GIVEN DATA section start

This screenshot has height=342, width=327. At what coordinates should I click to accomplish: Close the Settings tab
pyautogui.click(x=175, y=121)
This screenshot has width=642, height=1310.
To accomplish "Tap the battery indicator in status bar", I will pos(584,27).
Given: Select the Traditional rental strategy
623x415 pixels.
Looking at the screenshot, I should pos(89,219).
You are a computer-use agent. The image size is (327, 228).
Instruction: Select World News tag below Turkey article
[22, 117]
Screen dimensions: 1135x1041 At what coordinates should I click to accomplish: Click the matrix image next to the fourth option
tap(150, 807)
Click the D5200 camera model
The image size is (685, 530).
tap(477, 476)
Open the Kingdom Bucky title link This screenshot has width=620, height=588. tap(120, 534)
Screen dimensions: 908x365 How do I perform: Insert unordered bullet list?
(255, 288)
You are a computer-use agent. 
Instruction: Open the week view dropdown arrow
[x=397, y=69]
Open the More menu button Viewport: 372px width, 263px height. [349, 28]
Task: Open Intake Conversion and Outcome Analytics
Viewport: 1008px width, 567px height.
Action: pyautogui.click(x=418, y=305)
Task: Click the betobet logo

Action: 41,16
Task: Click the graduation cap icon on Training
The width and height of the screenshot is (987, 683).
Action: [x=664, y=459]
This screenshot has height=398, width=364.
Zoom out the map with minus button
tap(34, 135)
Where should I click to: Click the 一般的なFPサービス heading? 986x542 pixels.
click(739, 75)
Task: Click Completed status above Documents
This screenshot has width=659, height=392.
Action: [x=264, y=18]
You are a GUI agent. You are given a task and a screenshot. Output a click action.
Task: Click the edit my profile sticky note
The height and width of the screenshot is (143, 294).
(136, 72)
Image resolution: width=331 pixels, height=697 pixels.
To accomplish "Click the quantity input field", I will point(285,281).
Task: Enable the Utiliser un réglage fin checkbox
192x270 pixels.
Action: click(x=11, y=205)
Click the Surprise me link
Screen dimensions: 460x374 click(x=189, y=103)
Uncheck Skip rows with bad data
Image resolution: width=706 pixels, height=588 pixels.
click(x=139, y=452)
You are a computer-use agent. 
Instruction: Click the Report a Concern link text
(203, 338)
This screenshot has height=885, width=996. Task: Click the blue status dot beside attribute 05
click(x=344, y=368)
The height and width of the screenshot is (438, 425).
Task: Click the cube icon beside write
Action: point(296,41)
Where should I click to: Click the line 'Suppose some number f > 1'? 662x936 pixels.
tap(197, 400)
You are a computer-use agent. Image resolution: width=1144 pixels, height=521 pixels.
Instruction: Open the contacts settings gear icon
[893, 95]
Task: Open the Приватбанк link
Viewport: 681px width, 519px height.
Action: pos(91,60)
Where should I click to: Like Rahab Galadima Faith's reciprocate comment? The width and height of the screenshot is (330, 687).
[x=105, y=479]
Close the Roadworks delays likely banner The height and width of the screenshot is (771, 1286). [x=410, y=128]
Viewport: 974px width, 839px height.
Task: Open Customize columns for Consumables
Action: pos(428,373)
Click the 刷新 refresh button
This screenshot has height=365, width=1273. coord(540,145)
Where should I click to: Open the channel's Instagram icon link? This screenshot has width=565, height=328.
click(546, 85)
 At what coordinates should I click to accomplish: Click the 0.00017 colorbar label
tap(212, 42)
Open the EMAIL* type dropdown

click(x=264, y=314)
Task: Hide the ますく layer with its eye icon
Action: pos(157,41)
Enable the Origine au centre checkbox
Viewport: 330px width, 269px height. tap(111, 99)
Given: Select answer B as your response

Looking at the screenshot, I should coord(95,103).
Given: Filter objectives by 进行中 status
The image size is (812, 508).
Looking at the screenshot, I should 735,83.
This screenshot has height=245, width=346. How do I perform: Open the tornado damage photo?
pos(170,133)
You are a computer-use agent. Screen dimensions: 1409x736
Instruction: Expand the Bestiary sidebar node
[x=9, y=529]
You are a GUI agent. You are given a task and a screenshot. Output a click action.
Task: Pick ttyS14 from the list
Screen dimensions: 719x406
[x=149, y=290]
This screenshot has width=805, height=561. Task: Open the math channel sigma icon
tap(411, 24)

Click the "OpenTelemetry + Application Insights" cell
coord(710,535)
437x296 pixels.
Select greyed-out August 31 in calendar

GIVEN DATA section end

The records above are to be duplicated word for word.

- ANSWER BELOW:
This screenshot has height=342, width=327. At what coordinates should I click to accomplish: Close the Settings tab
pyautogui.click(x=175, y=121)
This screenshot has width=642, height=1310.
To accomplish "Tap the battery indicator in status bar", I will pos(584,27).
Given: Select the Traditional rental strategy
623x415 pixels.
Looking at the screenshot, I should pos(89,219).
You are a computer-use agent. The image size is (327, 228).
Instruction: Select World News tag below Turkey article
[22, 117]
Screen dimensions: 1135x1041 At what coordinates should I click to accomplish: Click the matrix image next to the fourth option
tap(150, 807)
Click the D5200 camera model
The image size is (685, 530).
tap(477, 476)
Open the Kingdom Bucky title link This screenshot has width=620, height=588. tap(120, 534)
Screen dimensions: 908x365 How do I perform: Insert unordered bullet list?
(255, 288)
You are a computer-use agent. 
Instruction: Open the week view dropdown arrow
[x=397, y=69]
Open the More menu button Viewport: 372px width, 263px height. [349, 28]
Task: Open Intake Conversion and Outcome Analytics
Viewport: 1008px width, 567px height.
Action: pyautogui.click(x=418, y=305)
Task: Click the betobet logo

Action: 41,16
Task: Click the graduation cap icon on Training
The width and height of the screenshot is (987, 683).
Action: [x=664, y=459]
This screenshot has height=398, width=364.
Zoom out the map with minus button
tap(34, 135)
Where should I click to: Click the 一般的なFPサービス heading? 986x542 pixels.
click(739, 75)
Task: Click Completed status above Documents
This screenshot has width=659, height=392.
Action: [x=264, y=18]
You are a GUI agent. You are given a task and a screenshot. Output a click action.
Task: Click the edit my profile sticky note
The height and width of the screenshot is (143, 294).
(136, 72)
Image resolution: width=331 pixels, height=697 pixels.
To accomplish "Click the quantity input field", I will point(285,281).
Task: Enable the Utiliser un réglage fin checkbox
192x270 pixels.
Action: click(x=11, y=205)
Click the Surprise me link
Screen dimensions: 460x374 click(x=189, y=103)
Uncheck Skip rows with bad data
Image resolution: width=706 pixels, height=588 pixels.
click(x=139, y=452)
You are a computer-use agent. 
Instruction: Click the Report a Concern link text
(203, 338)
This screenshot has height=885, width=996. Task: Click the blue status dot beside attribute 05
click(x=344, y=368)
The height and width of the screenshot is (438, 425).
Task: Click the cube icon beside write
Action: point(296,41)
Where should I click to: Click the line 'Suppose some number f > 1'? 662x936 pixels.
tap(197, 400)
You are a computer-use agent. Image resolution: width=1144 pixels, height=521 pixels.
Instruction: Open the contacts settings gear icon
[893, 95]
Task: Open the Приватбанк link
Viewport: 681px width, 519px height.
Action: pos(91,60)
Where should I click to: Like Rahab Galadima Faith's reciprocate comment? The width and height of the screenshot is (330, 687).
[x=105, y=479]
Close the Roadworks delays likely banner The height and width of the screenshot is (771, 1286). [x=410, y=128]
Viewport: 974px width, 839px height.
Task: Open Customize columns for Consumables
Action: pos(428,373)
Click the 刷新 refresh button
This screenshot has height=365, width=1273. coord(540,145)
Where should I click to: Open the channel's Instagram icon link? This screenshot has width=565, height=328.
click(546, 85)
 At what coordinates should I click to accomplish: Click the 0.00017 colorbar label
tap(212, 42)
Open the EMAIL* type dropdown

click(x=264, y=314)
Task: Hide the ますく layer with its eye icon
Action: pos(157,41)
Enable the Origine au centre checkbox
Viewport: 330px width, 269px height. tap(111, 99)
Given: Select answer B as your response

Looking at the screenshot, I should coord(95,103).
Given: Filter objectives by 进行中 status
The image size is (812, 508).
Looking at the screenshot, I should 735,83.
This screenshot has height=245, width=346. How do I perform: Open the tornado damage photo?
pos(170,133)
You are a computer-use agent. Screen dimensions: 1409x736
Instruction: Expand the Bestiary sidebar node
[x=9, y=529]
You are a GUI agent. You are given a task and a screenshot. Output a click action.
Task: Pick ttyS14 from the list
Screen dimensions: 719x406
[x=149, y=290]
This screenshot has width=805, height=561. Task: Open the math channel sigma icon
tap(411, 24)

Click the "OpenTelemetry + Application Insights" cell
coord(710,535)
437x296 pixels.
Select greyed-out August 31 in calendar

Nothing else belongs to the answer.